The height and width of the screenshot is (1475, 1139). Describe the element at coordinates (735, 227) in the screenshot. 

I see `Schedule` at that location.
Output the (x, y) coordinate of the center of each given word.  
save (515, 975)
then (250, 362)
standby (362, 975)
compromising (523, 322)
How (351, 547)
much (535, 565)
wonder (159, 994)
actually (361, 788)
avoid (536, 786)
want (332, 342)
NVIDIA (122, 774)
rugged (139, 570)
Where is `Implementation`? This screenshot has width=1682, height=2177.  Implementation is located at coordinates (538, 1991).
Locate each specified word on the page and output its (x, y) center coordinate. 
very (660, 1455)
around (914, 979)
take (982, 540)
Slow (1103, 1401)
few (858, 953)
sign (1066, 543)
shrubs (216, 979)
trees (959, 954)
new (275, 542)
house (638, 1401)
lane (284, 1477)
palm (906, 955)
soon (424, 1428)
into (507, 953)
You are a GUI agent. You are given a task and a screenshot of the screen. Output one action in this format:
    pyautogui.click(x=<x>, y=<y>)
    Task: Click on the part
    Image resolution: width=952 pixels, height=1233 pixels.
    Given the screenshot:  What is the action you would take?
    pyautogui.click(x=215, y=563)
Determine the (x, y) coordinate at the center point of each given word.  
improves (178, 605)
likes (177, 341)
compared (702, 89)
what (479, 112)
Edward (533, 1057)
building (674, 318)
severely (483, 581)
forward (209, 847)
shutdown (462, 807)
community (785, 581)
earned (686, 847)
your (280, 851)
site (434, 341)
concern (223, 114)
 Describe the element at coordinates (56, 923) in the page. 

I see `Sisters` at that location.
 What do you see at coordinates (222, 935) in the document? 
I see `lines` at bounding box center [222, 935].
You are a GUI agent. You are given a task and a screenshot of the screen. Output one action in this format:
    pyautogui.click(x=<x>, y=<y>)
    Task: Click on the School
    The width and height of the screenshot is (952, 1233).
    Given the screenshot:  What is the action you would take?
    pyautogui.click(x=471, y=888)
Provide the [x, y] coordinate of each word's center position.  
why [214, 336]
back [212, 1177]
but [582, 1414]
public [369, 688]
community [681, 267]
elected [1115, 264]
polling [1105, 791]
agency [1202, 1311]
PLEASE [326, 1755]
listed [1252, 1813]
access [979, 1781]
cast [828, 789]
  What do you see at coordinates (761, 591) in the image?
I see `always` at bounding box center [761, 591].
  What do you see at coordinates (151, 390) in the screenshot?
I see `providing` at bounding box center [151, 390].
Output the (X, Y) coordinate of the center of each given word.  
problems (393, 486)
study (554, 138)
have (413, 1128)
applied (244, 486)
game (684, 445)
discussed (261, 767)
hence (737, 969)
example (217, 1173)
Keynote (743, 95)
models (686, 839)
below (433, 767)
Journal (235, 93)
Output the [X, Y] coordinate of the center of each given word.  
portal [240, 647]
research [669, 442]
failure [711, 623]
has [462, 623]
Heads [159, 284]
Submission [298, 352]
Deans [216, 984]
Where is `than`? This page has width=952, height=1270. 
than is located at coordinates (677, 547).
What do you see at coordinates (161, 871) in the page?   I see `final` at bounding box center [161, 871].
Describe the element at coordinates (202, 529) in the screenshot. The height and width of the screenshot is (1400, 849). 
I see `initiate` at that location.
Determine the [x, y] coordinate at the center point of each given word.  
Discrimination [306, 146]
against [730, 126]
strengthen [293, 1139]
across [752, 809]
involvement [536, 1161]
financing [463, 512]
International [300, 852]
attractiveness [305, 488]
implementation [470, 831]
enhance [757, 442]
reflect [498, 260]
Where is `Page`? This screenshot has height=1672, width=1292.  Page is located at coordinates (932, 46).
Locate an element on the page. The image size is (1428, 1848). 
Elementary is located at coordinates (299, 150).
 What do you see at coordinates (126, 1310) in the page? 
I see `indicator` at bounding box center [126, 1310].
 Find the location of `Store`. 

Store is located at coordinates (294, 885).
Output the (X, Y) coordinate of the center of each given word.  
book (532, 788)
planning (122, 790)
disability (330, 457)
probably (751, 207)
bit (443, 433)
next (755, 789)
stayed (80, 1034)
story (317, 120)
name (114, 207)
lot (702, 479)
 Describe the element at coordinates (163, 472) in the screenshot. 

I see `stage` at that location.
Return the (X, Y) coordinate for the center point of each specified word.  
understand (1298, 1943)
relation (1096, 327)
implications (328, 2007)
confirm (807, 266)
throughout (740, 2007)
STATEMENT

· · · ·

▶ [What the task asks] Rewrite every line of the rows above as a numbered list, leaving out the blank lines.

▶ [Full response]
1. The height and width of the screenshot is (1475, 1139). Describe the element at coordinates (735, 227) in the screenshot. 
2. I see `Schedule` at that location.
3. Output the (x, y) coordinate of the center of each given word.  
4. save (515, 975)
5. then (250, 362)
6. standby (362, 975)
7. compromising (523, 322)
8. How (351, 547)
9. much (535, 565)
10. wonder (159, 994)
11. actually (361, 788)
12. avoid (536, 786)
13. want (332, 342)
14. NVIDIA (122, 774)
15. rugged (139, 570)
16. Where is `Implementation`? This screenshot has width=1682, height=2177.  Implementation is located at coordinates (538, 1991).
17. Locate each specified word on the page and output its (x, y) center coordinate. 
18. very (660, 1455)
19. around (914, 979)
20. take (982, 540)
21. Slow (1103, 1401)
22. few (858, 953)
23. sign (1066, 543)
24. shrubs (216, 979)
25. trees (959, 954)
26. new (275, 542)
27. house (638, 1401)
28. lane (284, 1477)
29. palm (906, 955)
30. soon (424, 1428)
31. into (507, 953)
32. You are a GUI agent. You are given a task and a screenshot of the screen. Output one action in this format:
33.     pyautogui.click(x=<x>, y=<y>)
34.     Task: Click on the part
35.     Image resolution: width=952 pixels, height=1233 pixels.
36.     Given the screenshot:  What is the action you would take?
37.     pyautogui.click(x=215, y=563)
38. Determine the (x, y) coordinate at the center point of each given word.  
39. improves (178, 605)
40. likes (177, 341)
41. compared (702, 89)
42. what (479, 112)
43. Edward (533, 1057)
44. building (674, 318)
45. severely (483, 581)
46. forward (209, 847)
47. shutdown (462, 807)
48. community (785, 581)
49. earned (686, 847)
50. your (280, 851)
51. site (434, 341)
52. concern (223, 114)
53.  Describe the element at coordinates (56, 923) in the page. 
54. I see `Sisters` at that location.
55.  What do you see at coordinates (222, 935) in the document? 
56. I see `lines` at bounding box center [222, 935].
57. You are a GUI agent. You are given a task and a screenshot of the screen. Output one action in this format:
58.     pyautogui.click(x=<x>, y=<y>)
59.     Task: Click on the School
60.     The width and height of the screenshot is (952, 1233).
61.     Given the screenshot:  What is the action you would take?
62.     pyautogui.click(x=471, y=888)
63. Provide the [x, y] coordinate of each word's center position.  
64. why [214, 336]
65. back [212, 1177]
66. but [582, 1414]
67. public [369, 688]
68. community [681, 267]
69. elected [1115, 264]
70. polling [1105, 791]
71. agency [1202, 1311]
72. PLEASE [326, 1755]
73. listed [1252, 1813]
74. access [979, 1781]
75. cast [828, 789]
76.   What do you see at coordinates (761, 591) in the image?
77. I see `always` at bounding box center [761, 591].
78.   What do you see at coordinates (151, 390) in the screenshot?
79. I see `providing` at bounding box center [151, 390].
80. Output the (X, Y) coordinate of the center of each given word.  
81. problems (393, 486)
82. study (554, 138)
83. have (413, 1128)
84. applied (244, 486)
85. game (684, 445)
86. discussed (261, 767)
87. hence (737, 969)
88. example (217, 1173)
89. Keynote (743, 95)
90. models (686, 839)
91. below (433, 767)
92. Journal (235, 93)
93. Output the [X, Y] coordinate of the center of each given word.  
94. portal [240, 647]
95. research [669, 442]
96. failure [711, 623]
97. has [462, 623]
98. Heads [159, 284]
99. Submission [298, 352]
100. Deans [216, 984]
101. Where is `than`? This page has width=952, height=1270. 
102. than is located at coordinates (677, 547).
103. What do you see at coordinates (161, 871) in the page?   I see `final` at bounding box center [161, 871].
104. Describe the element at coordinates (202, 529) in the screenshot. The height and width of the screenshot is (1400, 849). 
105. I see `initiate` at that location.
106. Determine the [x, y] coordinate at the center point of each given word.  
107. Discrimination [306, 146]
108. against [730, 126]
109. strengthen [293, 1139]
110. across [752, 809]
111. involvement [536, 1161]
112. financing [463, 512]
113. International [300, 852]
114. attractiveness [305, 488]
115. implementation [470, 831]
116. enhance [757, 442]
117. reflect [498, 260]
118. Where is `Page`? This screenshot has height=1672, width=1292.  Page is located at coordinates (932, 46).
119. Locate an element on the page. The image size is (1428, 1848). 
120. Elementary is located at coordinates (299, 150).
121.  What do you see at coordinates (126, 1310) in the page? 
122. I see `indicator` at bounding box center [126, 1310].
123.  Find the location of `Store`. 
124. Store is located at coordinates (294, 885).
125. Output the (X, Y) coordinate of the center of each given word.  
126. book (532, 788)
127. planning (122, 790)
128. disability (330, 457)
129. probably (751, 207)
130. bit (443, 433)
131. next (755, 789)
132. stayed (80, 1034)
133. story (317, 120)
134. name (114, 207)
135. lot (702, 479)
136.  Describe the element at coordinates (163, 472) in the screenshot. 
137. I see `stage` at that location.
138. Return the (X, Y) coordinate for the center point of each specified word.  
139. understand (1298, 1943)
140. relation (1096, 327)
141. implications (328, 2007)
142. confirm (807, 266)
143. throughout (740, 2007)
144. STATEMENT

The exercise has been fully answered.